30 Abril 2025
Ministros das Relações Exteriores não emitiram declaração conjunta em encontro no Rio de Janeiro. Sem citar Trump, chanceler brasileiro ressaltou consenso dos membros contra medidas tarifárias unilaterais.
A reportagem é publicada por Deutsche Welle, 29-04-2025.
A reunião dos ministros das Relações Exteriores do Brics terminou nesta terça-feira (29/04) no Rio de Janeiro sem a publicação de uma declaração conjunta do grupo. Segundo o chanceler brasileiro Mauro Vieira, porém, os 11 membros do bloco e os demais convidados concordaram em se opor à guerra tarifária global e ao "ressurgimento do protecionismo comercial".
O encontro funciona como uma reunião preparatória para a cúpula do Brics que acontecerá em julho na cidade. As discussões se concentraram em formas coordenadas de combater a política tarifária do presidente dos Estados Unidos, Donald Trump.
"Eu gostaria de destacar o firme rechaço de todos à ressurgência do protecionismo comercial [...]. A reforma da OMC [Organização Mundial do Comércio] e a plena retomada de seu órgão de solução de controvérsias são essenciais na visão de todos", disse Vieira.
O ministro também afirmou que houve consenso contra o uso de medidas não tarifárias sob pretextos ambientais. O Brasil é um dos países que rechaçam a Lei Antidesmatamento europeia, que afeta a produção de carne brasileira.
O documento final do encontro no Rio de Janeiro foi assinado apenas pela presidência brasileira do Brics, como forma de dar mais peso à Cúpula de Líderes de julho, disse o ministro. Ele reforçou que houve "compromissos e acordos" com os demais ministros.
O Ministro das Relações Exteriores da China, Wang Yi, e seu par russo, Sergei Lavrov, estavam entre os principais diplomatas do grupo de 11 países que participaram dos dois dias de diálogos. A Indonésia participou pela primeira vez de uma reunião como membro efetivo.
O Brics, fundado em 2009 inicialmente por Brasil, Rússia, Índia e China, representa quase metade da população mundial e 39% do PIB global.
O encontro acontece em um momento crítico para a economia global, após o Fundo Monetário Internacional (FMI) reduzir suas previsões de crescimento globais devido ao impacto das novas tarifas impostas por Trump.

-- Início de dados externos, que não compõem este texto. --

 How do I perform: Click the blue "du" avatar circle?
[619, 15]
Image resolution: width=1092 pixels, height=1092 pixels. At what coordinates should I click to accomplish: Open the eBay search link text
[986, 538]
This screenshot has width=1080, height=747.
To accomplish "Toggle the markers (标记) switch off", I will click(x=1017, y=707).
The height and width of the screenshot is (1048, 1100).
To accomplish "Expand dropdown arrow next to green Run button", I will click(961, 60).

A expectativa é que o grupo prepare uma declaração conjunta criticando "medidas unilaterais" sobre o comércio.
Desde que voltou à Casa Branca em janeiro, Trump aplicou tarifas de 10% a dezenas de países, enquanto a China, membro do Brics, enfrenta taxas de até 145% sobre seus produtos. Em resposta, Pequim impôs tarifas de 125% sobre mercadorias americanas.
Alguns membros do Brics, porém, evitam o embate direto com Trump. No momento, as exportações brasileiras para os Estados Unidos, por exemplo, estão sujeitas a tarifas de 10%, uma fração das tarifas impostas à China.

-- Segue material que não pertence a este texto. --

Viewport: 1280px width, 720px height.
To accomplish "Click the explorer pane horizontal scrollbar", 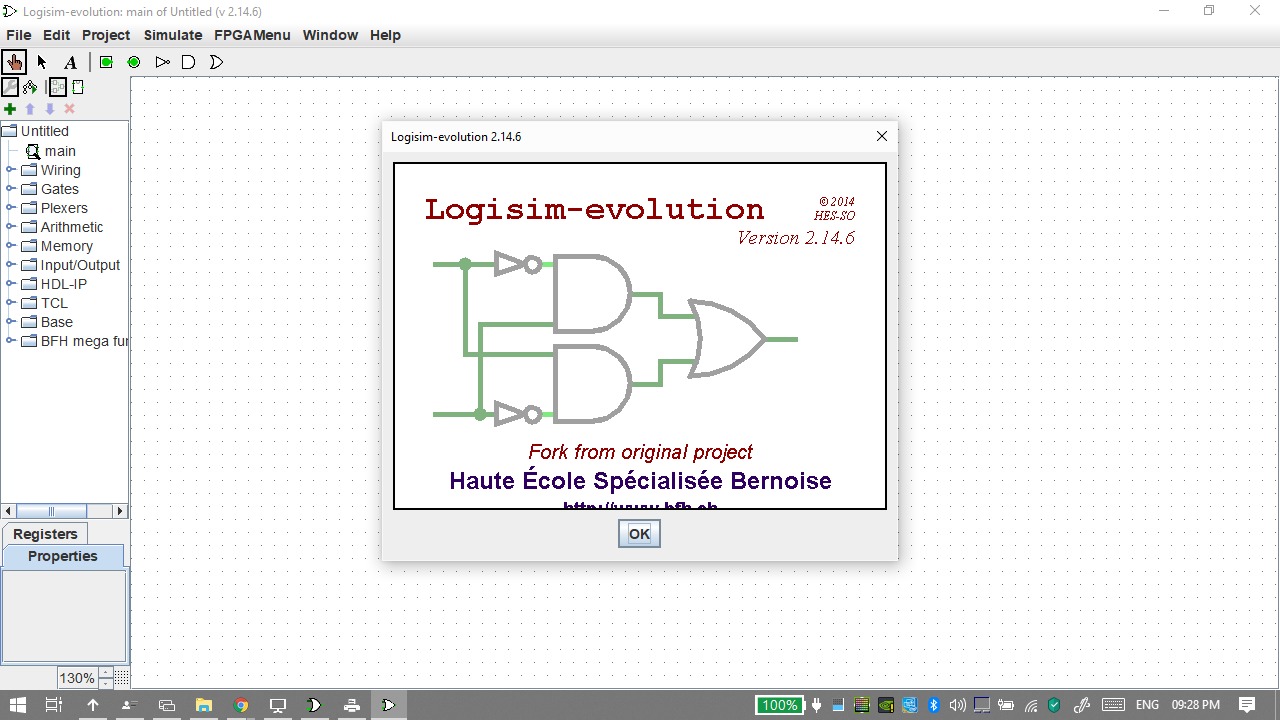I will click(x=52, y=511).
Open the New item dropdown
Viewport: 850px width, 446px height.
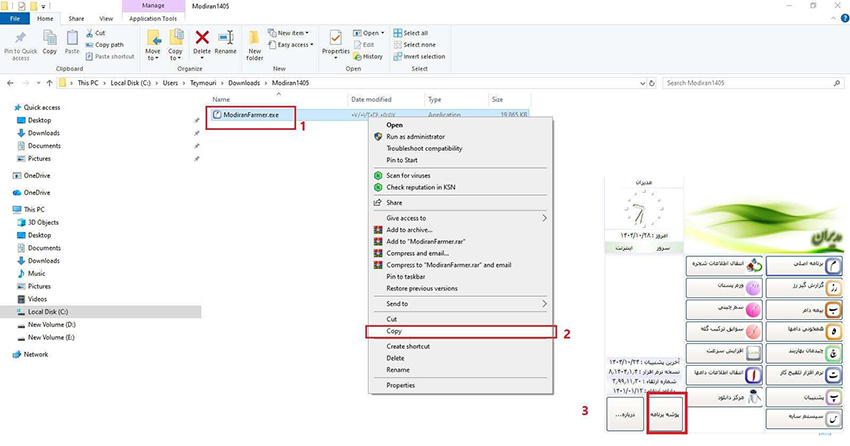tap(293, 32)
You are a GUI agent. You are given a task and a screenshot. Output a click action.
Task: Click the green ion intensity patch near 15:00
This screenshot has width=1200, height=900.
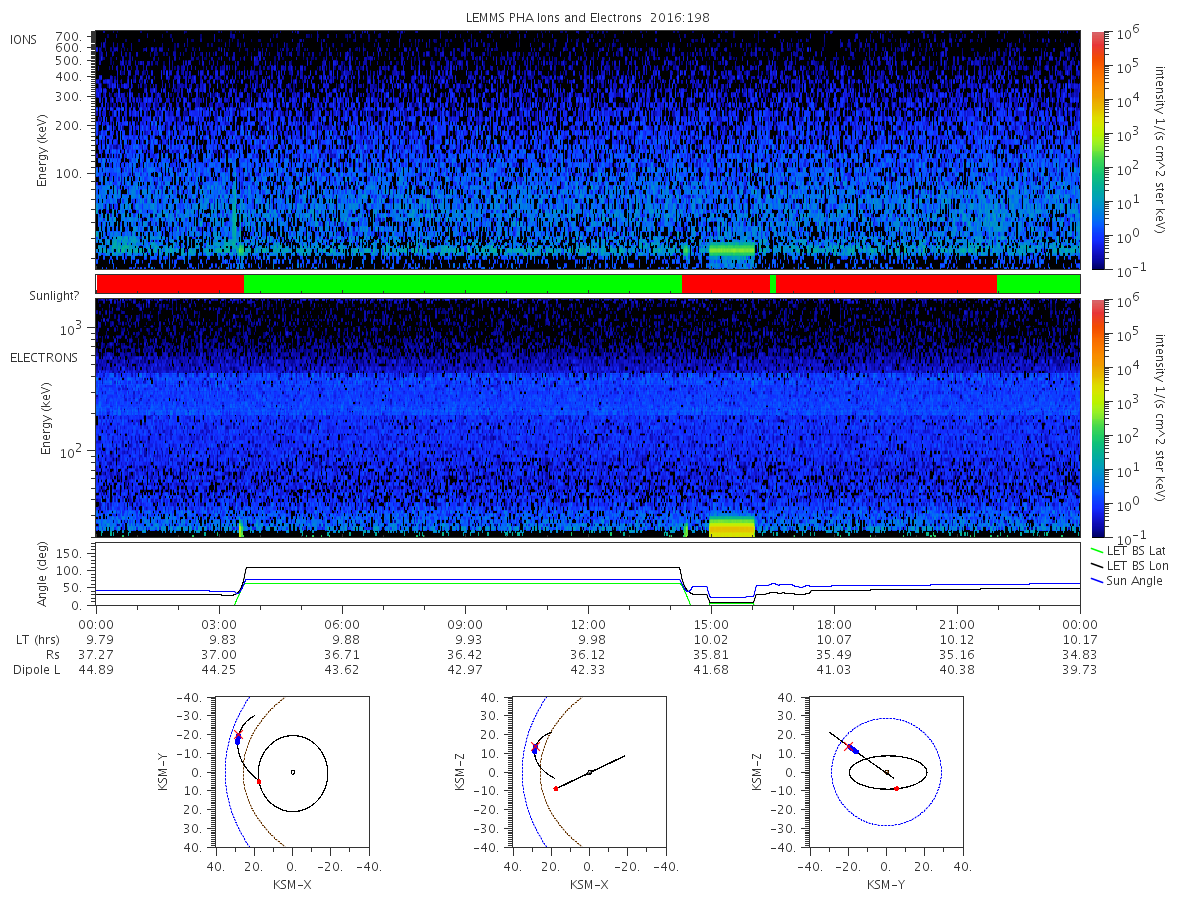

Embora a maior economia da América Latina tenha sido atingida pelas tarifas de Trump sobre as importações de aço - o Brasil é o segundo maior fornecedor do material para os EUA - o governo Lula até o momento se recusou a retaliar.
Na abertura do evento, o chanceler brasileiro Mauro Vieira destacou a importância do diálogo em um cenário de "crises humanitárias, conflitos armados, instabilidade política e erosão do multilateralismo". "O papel do Brics como grupo nunca foi tão importante", afirmou.

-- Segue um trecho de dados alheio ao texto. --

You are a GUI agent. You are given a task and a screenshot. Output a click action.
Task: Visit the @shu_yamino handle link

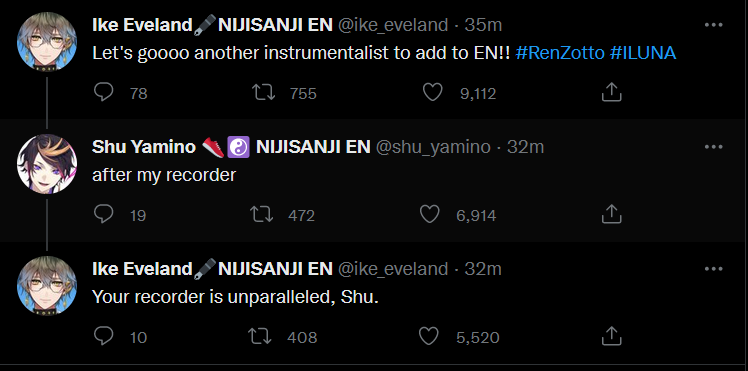(433, 147)
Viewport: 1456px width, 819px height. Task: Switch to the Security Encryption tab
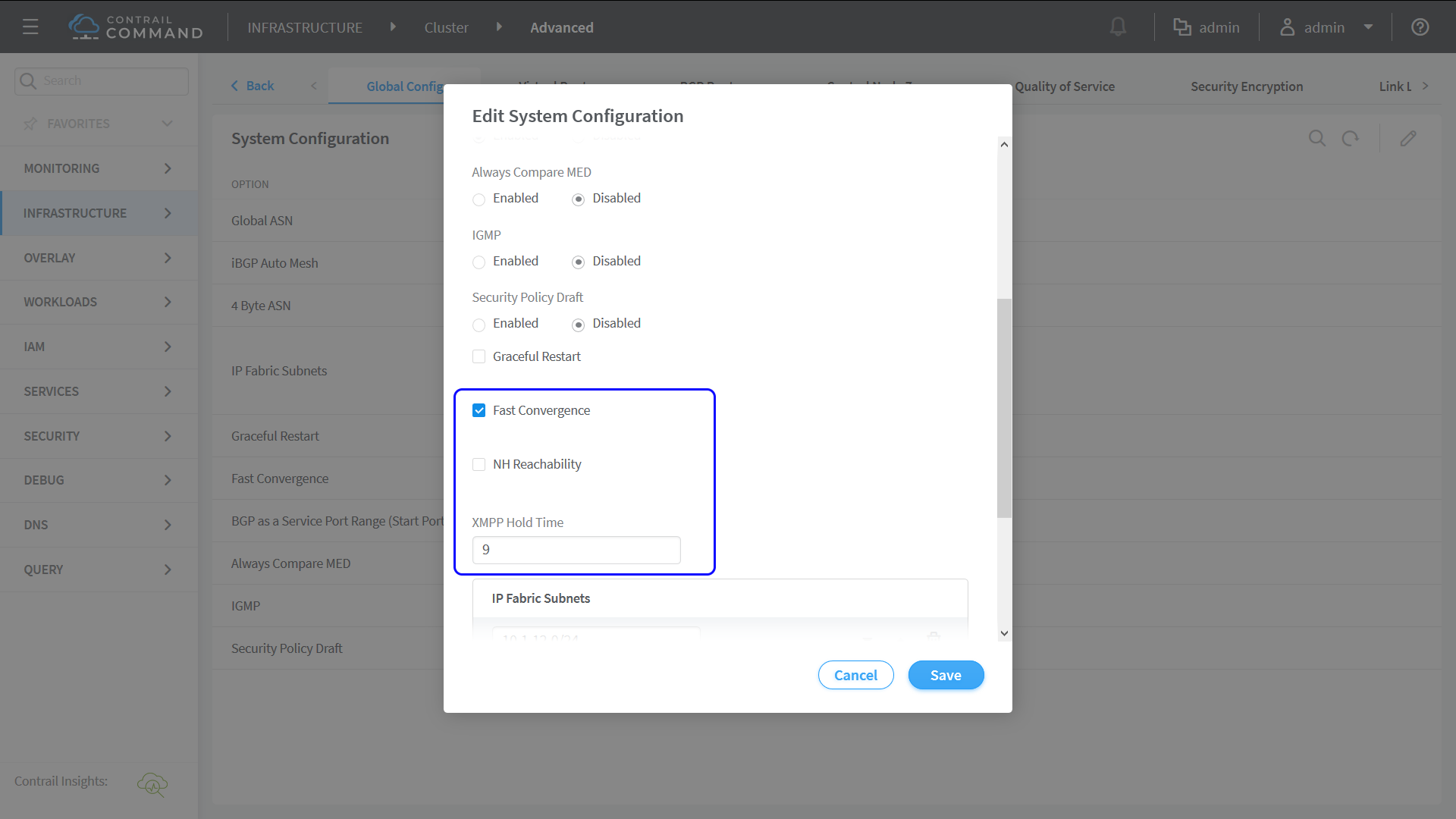1246,86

Vieira também abriu os trabalhos pedindo a "retirada completa" das forças israelenses de Gaza, classificando como "inaceitável" o novo bloqueio de ajuda humanitária ao território, que já dura mais de 50 dias.
Sobre a guerra na Ucrânia, o grupo mantém uma postura mais cautelosa, limitando-se a defender a paz sem condenar explicitamente a invasão russa. Vieira reforçou nesta segunda-feira a necessidade de uma "solução diplomática" que respeite os "princípios e objetivos" da Carta das Nações Unidas.
Outro tema de destaque na agenda é o desafio do Brics à hegemonia do dólar. Na cúpula do ano passado, os membros discutiram formas alternativas de impulsionar transações em moedas locais, o que provocou forte reação de Trump, que ameaçou impor tarifas de 100% caso tentassem enfraquecer a moeda americana.
Em entrevista ao jornal O Globo antes do encontro, o chanceler russo, Sergei Lavrov, disse que os países planejam "aumentar o uso de moedas nacionais nas transações" entre os membros, mas considerou "prematura" a discussão sobre uma moeda unificada para o bloco.
Outro tema que ganhou destaque na declaração conjunta do Brics nesta terça-feira é a mudança climática. O Brasil será o anfitrião da COP30, a conferência climática da ONU deste ano, que ocorrerá em novembro na cidade de Belém, no Pará.